- Work order
When you reach the entries, transcribe each one exactly.

++++++++++++++++++++

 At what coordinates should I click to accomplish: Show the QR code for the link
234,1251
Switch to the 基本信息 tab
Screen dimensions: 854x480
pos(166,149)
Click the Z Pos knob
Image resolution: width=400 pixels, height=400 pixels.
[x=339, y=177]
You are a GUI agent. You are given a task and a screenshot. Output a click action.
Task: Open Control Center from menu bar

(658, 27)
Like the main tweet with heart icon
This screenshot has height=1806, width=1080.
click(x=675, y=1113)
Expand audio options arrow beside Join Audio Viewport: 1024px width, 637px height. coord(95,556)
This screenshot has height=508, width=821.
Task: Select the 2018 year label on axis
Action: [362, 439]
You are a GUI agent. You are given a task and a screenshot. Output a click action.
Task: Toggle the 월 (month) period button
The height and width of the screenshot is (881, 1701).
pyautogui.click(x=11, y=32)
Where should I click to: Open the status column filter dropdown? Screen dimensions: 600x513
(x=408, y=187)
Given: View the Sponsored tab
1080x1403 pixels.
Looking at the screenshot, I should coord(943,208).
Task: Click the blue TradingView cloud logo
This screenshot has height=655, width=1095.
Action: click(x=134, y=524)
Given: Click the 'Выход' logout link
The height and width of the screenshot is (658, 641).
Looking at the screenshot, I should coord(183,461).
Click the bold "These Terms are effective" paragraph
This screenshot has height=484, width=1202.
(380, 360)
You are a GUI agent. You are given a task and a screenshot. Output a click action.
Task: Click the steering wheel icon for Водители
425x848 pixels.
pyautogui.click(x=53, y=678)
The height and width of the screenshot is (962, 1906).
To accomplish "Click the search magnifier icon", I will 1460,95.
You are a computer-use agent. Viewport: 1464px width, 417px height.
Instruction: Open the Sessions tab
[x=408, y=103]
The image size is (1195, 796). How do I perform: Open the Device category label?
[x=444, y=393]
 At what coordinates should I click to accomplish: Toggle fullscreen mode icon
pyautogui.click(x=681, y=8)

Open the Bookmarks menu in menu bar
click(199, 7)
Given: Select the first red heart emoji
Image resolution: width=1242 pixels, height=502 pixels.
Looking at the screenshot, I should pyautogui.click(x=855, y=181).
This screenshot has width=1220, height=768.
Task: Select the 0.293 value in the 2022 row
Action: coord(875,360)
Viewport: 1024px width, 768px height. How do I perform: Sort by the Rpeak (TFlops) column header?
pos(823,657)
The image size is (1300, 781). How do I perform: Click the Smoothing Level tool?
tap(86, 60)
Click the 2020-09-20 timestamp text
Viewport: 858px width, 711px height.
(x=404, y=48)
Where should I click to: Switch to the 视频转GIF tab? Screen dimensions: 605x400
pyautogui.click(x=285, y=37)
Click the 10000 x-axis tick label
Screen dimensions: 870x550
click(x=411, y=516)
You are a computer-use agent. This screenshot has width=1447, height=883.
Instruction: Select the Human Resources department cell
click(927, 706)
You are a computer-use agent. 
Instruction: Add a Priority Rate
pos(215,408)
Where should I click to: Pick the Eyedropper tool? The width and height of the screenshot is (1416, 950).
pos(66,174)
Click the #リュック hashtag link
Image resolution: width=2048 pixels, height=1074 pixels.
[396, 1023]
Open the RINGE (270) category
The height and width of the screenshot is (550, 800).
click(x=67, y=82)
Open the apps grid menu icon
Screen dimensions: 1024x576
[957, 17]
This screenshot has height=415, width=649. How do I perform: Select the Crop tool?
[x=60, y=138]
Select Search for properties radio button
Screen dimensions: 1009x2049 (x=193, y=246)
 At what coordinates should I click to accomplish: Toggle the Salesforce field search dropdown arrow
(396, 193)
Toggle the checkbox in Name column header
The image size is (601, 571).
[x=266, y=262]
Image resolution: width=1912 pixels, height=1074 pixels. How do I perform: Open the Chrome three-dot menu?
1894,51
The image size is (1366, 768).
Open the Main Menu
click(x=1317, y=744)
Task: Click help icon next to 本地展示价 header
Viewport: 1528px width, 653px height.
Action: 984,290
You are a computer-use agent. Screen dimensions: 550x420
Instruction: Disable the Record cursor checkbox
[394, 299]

++++++++++++++++++++

- Result of this task
 At what coordinates should I click to accomplish: Show the QR code for the link
234,1251
Switch to the 基本信息 tab
Screen dimensions: 854x480
pos(166,149)
Click the Z Pos knob
Image resolution: width=400 pixels, height=400 pixels.
[x=339, y=177]
You are a GUI agent. You are given a task and a screenshot. Output a click action.
Task: Open Control Center from menu bar

(658, 27)
Like the main tweet with heart icon
This screenshot has height=1806, width=1080.
click(x=675, y=1113)
Expand audio options arrow beside Join Audio Viewport: 1024px width, 637px height. coord(95,556)
This screenshot has height=508, width=821.
Task: Select the 2018 year label on axis
Action: [362, 439]
You are a GUI agent. You are given a task and a screenshot. Output a click action.
Task: Toggle the 월 (month) period button
The height and width of the screenshot is (881, 1701).
pyautogui.click(x=11, y=32)
Where should I click to: Open the status column filter dropdown? Screen dimensions: 600x513
(x=408, y=187)
Given: View the Sponsored tab
1080x1403 pixels.
Looking at the screenshot, I should coord(943,208).
Task: Click the blue TradingView cloud logo
This screenshot has height=655, width=1095.
Action: click(x=134, y=524)
Given: Click the 'Выход' logout link
The height and width of the screenshot is (658, 641).
Looking at the screenshot, I should coord(183,461).
Click the bold "These Terms are effective" paragraph
This screenshot has height=484, width=1202.
(380, 360)
You are a GUI agent. You are given a task and a screenshot. Output a click action.
Task: Click the steering wheel icon for Водители
425x848 pixels.
pyautogui.click(x=53, y=678)
The height and width of the screenshot is (962, 1906).
To accomplish "Click the search magnifier icon", I will 1460,95.
You are a computer-use agent. Viewport: 1464px width, 417px height.
Instruction: Open the Sessions tab
[x=408, y=103]
The image size is (1195, 796). How do I perform: Open the Device category label?
[x=444, y=393]
 At what coordinates should I click to accomplish: Toggle fullscreen mode icon
pyautogui.click(x=681, y=8)

Open the Bookmarks menu in menu bar
click(199, 7)
Given: Select the first red heart emoji
Image resolution: width=1242 pixels, height=502 pixels.
Looking at the screenshot, I should pyautogui.click(x=855, y=181).
This screenshot has width=1220, height=768.
Task: Select the 0.293 value in the 2022 row
Action: coord(875,360)
Viewport: 1024px width, 768px height. How do I perform: Sort by the Rpeak (TFlops) column header?
pos(823,657)
The image size is (1300, 781). How do I perform: Click the Smoothing Level tool?
tap(86, 60)
Click the 2020-09-20 timestamp text
Viewport: 858px width, 711px height.
(x=404, y=48)
Where should I click to: Switch to the 视频转GIF tab? Screen dimensions: 605x400
pyautogui.click(x=285, y=37)
Click the 10000 x-axis tick label
Screen dimensions: 870x550
click(x=411, y=516)
You are a computer-use agent. This screenshot has width=1447, height=883.
Instruction: Select the Human Resources department cell
click(927, 706)
You are a computer-use agent. 
Instruction: Add a Priority Rate
pos(215,408)
Where should I click to: Pick the Eyedropper tool? The width and height of the screenshot is (1416, 950).
pos(66,174)
Click the #リュック hashtag link
Image resolution: width=2048 pixels, height=1074 pixels.
[396, 1023]
Open the RINGE (270) category
The height and width of the screenshot is (550, 800).
click(x=67, y=82)
Open the apps grid menu icon
Screen dimensions: 1024x576
[957, 17]
This screenshot has height=415, width=649. How do I perform: Select the Crop tool?
[x=60, y=138]
Select Search for properties radio button
Screen dimensions: 1009x2049 (x=193, y=246)
 At what coordinates should I click to accomplish: Toggle the Salesforce field search dropdown arrow
(396, 193)
Toggle the checkbox in Name column header
The image size is (601, 571).
[x=266, y=262]
Image resolution: width=1912 pixels, height=1074 pixels. How do I perform: Open the Chrome three-dot menu?
1894,51
The image size is (1366, 768).
Open the Main Menu
click(x=1317, y=744)
Task: Click help icon next to 本地展示价 header
Viewport: 1528px width, 653px height.
Action: 984,290
You are a computer-use agent. Screen dimensions: 550x420
Instruction: Disable the Record cursor checkbox
[394, 299]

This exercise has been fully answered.